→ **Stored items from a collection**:

┏━━

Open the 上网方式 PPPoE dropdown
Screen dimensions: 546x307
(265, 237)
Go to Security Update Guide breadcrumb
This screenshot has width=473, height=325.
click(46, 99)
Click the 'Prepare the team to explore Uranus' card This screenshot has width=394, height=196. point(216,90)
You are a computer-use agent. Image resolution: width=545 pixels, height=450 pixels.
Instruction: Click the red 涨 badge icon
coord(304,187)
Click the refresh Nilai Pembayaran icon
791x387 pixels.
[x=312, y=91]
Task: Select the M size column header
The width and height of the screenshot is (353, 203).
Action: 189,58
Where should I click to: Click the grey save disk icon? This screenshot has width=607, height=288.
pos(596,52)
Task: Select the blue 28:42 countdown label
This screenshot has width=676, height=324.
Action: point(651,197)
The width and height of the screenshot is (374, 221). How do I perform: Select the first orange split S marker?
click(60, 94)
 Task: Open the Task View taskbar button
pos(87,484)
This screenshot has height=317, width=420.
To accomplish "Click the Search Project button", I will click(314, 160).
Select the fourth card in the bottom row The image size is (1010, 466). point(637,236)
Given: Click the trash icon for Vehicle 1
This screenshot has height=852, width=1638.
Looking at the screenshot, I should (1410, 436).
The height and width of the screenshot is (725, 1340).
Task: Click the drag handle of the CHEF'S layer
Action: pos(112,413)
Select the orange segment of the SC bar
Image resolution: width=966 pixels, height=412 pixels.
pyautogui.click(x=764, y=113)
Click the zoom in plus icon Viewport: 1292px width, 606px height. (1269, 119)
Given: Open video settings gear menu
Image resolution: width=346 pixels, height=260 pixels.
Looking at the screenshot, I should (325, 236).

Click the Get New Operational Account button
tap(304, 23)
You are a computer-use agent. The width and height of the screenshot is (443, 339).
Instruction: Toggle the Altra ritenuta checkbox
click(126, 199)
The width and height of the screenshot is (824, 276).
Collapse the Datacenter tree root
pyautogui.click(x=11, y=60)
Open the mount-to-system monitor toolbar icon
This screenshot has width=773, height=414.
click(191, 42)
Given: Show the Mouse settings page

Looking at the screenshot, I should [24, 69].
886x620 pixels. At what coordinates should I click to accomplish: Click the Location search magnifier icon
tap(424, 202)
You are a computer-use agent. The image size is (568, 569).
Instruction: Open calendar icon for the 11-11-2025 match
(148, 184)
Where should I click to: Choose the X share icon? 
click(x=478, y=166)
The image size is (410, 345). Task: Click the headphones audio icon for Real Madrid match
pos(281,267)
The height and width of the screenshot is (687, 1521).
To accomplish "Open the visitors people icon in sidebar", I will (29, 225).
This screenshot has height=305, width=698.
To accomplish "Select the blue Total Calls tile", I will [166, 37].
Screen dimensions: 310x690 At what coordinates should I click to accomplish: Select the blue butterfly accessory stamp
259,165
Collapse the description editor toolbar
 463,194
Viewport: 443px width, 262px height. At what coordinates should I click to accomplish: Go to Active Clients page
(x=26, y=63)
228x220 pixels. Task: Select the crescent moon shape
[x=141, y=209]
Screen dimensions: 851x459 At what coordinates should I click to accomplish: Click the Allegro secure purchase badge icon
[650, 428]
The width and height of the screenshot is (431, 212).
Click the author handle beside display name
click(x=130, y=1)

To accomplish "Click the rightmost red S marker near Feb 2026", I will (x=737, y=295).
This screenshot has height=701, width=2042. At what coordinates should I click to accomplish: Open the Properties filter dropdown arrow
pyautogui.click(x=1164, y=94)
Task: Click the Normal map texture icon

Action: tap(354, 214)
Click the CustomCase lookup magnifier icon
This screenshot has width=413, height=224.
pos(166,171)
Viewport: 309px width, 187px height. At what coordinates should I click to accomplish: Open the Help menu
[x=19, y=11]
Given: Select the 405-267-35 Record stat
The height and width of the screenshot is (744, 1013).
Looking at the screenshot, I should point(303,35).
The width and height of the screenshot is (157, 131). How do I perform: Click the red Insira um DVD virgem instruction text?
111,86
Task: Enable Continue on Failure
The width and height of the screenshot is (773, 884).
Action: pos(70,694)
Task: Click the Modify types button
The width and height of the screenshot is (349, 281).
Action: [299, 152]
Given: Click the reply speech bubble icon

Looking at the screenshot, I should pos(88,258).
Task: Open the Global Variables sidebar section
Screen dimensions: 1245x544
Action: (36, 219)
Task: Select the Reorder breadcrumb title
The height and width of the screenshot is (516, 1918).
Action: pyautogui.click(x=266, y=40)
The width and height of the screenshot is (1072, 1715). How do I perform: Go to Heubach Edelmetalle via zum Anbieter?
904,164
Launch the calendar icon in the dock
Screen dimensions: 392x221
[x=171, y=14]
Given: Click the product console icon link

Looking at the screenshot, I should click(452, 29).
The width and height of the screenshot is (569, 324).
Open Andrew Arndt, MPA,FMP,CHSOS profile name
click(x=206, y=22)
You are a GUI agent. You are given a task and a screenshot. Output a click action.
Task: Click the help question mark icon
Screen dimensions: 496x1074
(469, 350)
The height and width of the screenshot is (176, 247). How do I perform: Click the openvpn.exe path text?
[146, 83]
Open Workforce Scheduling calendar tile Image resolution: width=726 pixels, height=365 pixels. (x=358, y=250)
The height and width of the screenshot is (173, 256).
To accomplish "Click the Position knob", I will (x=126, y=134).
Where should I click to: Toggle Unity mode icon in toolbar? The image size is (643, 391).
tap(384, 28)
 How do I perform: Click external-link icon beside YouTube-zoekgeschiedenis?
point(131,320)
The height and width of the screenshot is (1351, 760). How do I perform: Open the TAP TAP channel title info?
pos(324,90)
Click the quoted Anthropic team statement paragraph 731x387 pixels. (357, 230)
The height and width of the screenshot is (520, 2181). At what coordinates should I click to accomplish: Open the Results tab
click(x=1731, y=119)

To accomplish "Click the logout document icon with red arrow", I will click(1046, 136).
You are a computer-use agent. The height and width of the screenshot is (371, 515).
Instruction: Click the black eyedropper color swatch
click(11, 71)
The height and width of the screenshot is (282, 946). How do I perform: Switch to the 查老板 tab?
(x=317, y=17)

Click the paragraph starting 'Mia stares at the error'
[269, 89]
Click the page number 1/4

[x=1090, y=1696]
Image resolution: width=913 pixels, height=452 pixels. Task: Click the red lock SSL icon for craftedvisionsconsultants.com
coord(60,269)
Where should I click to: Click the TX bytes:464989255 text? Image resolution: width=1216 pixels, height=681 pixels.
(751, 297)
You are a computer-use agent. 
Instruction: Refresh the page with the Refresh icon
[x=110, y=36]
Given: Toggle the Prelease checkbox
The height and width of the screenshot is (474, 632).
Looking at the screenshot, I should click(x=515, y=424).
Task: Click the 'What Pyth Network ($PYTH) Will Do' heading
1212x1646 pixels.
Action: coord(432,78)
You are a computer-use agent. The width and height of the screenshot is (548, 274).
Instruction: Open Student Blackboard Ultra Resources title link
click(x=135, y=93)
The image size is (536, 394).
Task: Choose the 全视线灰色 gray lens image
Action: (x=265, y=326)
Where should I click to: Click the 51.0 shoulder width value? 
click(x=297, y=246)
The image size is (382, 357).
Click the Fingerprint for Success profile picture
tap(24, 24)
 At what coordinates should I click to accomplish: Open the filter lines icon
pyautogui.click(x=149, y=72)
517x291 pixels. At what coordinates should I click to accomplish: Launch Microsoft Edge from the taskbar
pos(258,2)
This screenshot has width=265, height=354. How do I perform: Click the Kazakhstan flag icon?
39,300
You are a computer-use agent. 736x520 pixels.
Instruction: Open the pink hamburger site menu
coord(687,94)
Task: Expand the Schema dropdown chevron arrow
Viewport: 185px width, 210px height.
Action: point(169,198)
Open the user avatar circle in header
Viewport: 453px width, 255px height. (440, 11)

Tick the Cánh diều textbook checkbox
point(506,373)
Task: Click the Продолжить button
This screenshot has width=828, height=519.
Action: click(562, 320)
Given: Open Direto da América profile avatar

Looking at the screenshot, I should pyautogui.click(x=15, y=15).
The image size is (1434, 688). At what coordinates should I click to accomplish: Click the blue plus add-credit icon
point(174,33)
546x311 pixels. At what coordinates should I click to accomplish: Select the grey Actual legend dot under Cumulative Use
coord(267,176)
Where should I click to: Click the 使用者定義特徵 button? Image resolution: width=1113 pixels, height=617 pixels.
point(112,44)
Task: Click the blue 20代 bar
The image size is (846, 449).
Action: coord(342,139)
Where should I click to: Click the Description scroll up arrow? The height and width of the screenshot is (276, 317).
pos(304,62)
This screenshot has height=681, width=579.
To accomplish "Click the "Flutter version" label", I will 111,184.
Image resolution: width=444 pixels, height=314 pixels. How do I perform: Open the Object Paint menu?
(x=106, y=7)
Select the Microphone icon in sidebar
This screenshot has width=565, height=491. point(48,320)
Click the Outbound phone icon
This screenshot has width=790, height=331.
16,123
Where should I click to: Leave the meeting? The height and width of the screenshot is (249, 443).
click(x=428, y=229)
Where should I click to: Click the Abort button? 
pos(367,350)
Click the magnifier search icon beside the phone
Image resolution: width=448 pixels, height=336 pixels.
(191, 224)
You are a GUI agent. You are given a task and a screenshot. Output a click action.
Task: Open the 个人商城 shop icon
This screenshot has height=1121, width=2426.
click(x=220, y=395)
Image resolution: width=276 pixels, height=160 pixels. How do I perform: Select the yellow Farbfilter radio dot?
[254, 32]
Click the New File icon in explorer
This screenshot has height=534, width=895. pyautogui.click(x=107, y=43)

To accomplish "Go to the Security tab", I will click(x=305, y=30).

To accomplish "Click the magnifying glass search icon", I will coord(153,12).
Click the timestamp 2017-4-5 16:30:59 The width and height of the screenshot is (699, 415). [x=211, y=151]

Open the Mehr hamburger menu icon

┗━━

→ **Aim of the task**: Your answer should be one number: the count of lines in the data above that include the word "computer".

→ **Output**: 7